> STATED TASK A
In the entries, from the line with "Point to the 玄関 entrance label" to the line with "This screenshot has height=409, width=409. (x=131, y=205)", swap each "Click" for "Tap". Give those lines back with nothing else changed.

* begin QUOTED PASSAGE *

In [1]:
# Step 1: Import all necessary libraries
import numpy as np                     # For numerical operations and array handling
import matplotlib.pyplot as plt         # For displaying images and graphs
import random                           # For selecting random test images
from tensorflow.keras.datasets import mnist        # For loading the MNIST dataset
from tensorflow.keras.utils import to_categorical  # For converting labels into one-hot format
from tensorflow.keras.models import Sequential     # For creating a linear (stacked) model
from tensorflow.keras.layers import Conv2D, MaxPooling2D, Flatten, Dense  # CNN layers

In [2]:
# Step 2: Load the MNIST dataset (images of handwritten digits 0–9)
(X_train, Y_train), (X_test, Y_test) = mnist.load_data()

In [3]:
# Reshape to (28,28,1) because MNIST is grayscale
#The “-1” automatically adjusts the first dimension (number of samples).
#For training → 60,000 images → becomes (60000, 28, 28, 1)
#For testing → 10,000 images → becomes (10000, 28, 28, 1)
X_train = X_train.reshape(-1,28,28,1)
X_test = X_test.reshape(-1,28,28,1)

In [4]:
# Normalize (0–255 → 0–1)
X_train = X_train / 255.0
X_test = X_test / 255.0

In [5]:
# Step 5: Convert labels (0–9) into one-hot encoded form
# Example: 3 → [0,0,0,1,0,0,0,0,0,0]
Y_train = to_categorical(Y_train, 10)
Y_test = to_categorical(Y_test, 10)

* end QUOTED PASSAGE *

> STATED TASK B
Supply the next part of the MNIST notebook code, picking up after its final line.

* begin MATERIAL SHOWN *

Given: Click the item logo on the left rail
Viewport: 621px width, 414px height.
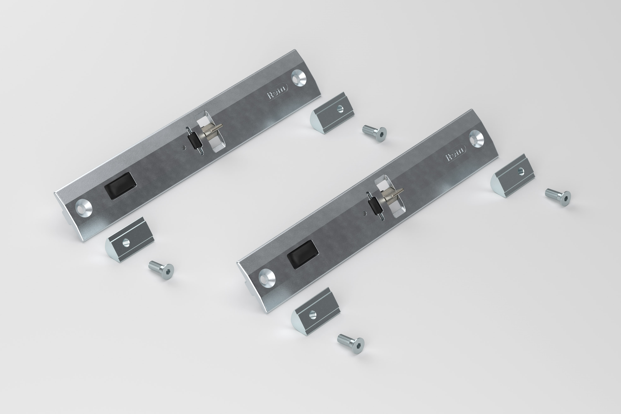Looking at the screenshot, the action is coord(277,92).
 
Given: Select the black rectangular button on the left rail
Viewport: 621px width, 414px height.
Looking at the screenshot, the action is coord(120,186).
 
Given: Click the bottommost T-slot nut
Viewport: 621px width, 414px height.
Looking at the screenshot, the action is coord(315,312).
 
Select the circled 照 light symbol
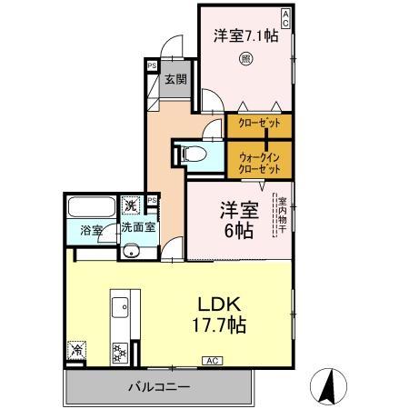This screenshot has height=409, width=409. (x=245, y=60)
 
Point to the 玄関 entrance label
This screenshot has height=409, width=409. (x=175, y=80)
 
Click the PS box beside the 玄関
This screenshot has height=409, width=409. (x=151, y=65)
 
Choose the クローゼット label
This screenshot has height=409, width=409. (x=259, y=124)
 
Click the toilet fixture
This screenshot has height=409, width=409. (x=193, y=155)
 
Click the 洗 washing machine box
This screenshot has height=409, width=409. (x=131, y=205)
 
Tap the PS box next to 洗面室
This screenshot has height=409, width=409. (x=153, y=200)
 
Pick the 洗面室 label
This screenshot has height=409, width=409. (x=139, y=230)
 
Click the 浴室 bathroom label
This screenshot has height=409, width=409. (x=89, y=230)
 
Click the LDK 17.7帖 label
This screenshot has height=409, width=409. (x=220, y=314)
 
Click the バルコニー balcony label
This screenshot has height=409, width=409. (x=160, y=387)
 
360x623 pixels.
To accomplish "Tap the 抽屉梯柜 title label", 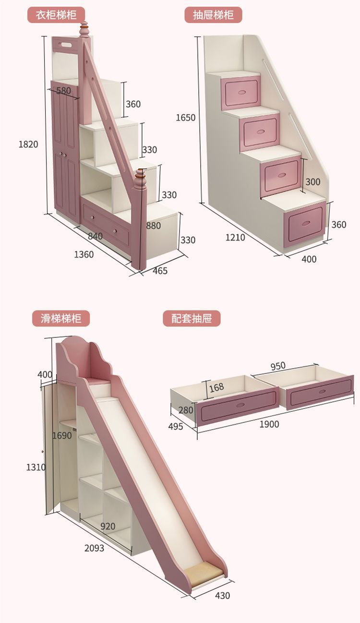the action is pos(214,14).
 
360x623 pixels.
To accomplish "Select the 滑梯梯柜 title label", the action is pos(60,318).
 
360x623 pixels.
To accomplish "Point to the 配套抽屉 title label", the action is pos(192,318).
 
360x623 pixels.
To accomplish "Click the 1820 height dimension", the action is pos(28,144).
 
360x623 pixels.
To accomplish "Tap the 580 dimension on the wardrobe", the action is pos(63,90).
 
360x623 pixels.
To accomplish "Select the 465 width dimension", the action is pos(160,271).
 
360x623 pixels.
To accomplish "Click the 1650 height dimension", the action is pos(186,118).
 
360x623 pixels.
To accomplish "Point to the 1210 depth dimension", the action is pos(235,237).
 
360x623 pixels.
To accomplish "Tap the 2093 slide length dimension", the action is pos(94,548).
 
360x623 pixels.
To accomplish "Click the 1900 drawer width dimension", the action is pos(269,424).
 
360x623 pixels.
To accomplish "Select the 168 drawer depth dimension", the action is pos(216,387).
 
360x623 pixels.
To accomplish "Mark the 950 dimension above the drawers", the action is pos(277,366).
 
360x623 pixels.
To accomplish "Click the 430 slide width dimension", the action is pos(222,596).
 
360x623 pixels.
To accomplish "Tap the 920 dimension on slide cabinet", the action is pos(108,526).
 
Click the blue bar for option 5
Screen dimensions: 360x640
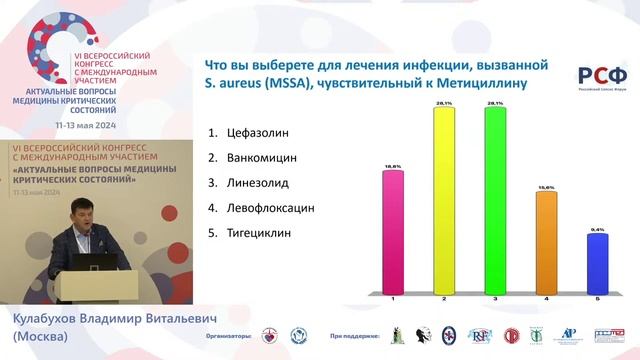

* end MATERIAL SHOWN *

> EXPECTED OUTPUT A
Point to the 玄関 entrance label
This screenshot has height=409, width=409. (x=175, y=80)
 
Tap the PS box beside the 玄関
This screenshot has height=409, width=409. (x=151, y=65)
 
Choose the クローゼット label
This screenshot has height=409, width=409. (x=259, y=124)
 
Tap the toilet fixture
This screenshot has height=409, width=409. (x=193, y=155)
 
Tap the 洗 washing machine box
This screenshot has height=409, width=409. (x=131, y=205)

> EXPECTED OUTPUT B
In [6]:
print("Training data shape:",X_train.shape)
print("Testing data shape:", X_test.shape)

Training data shape: (60000, 28, 28, 1)
Testing data shape: (10000, 28, 28, 1)


In [7]:
# Step 6: Define the CNN model architecture
model = Sequential([
    Conv2D(32, (3,3), activation='relu', input_shape=(28,28,1)),  # First conv layer - 32 filters, kernel size 3×3. Removes negative values, adds non-linearity.edges, corners, and simple textures.
    MaxPooling2D((2,2)),                                          # Downsample feature maps by 2×2.say, 28×28 → becomes 14×14.
    Conv2D(64, (3,3), activation='relu'),                         # Second conv layer shapes, textures, or parts of objects.
    MaxPooling2D((2,2)),                                          # Downsample again 14×14, it becomes 7×7.
    Flatten(),                                                    # Flatten to 1D vector 64×7×7 = 3136.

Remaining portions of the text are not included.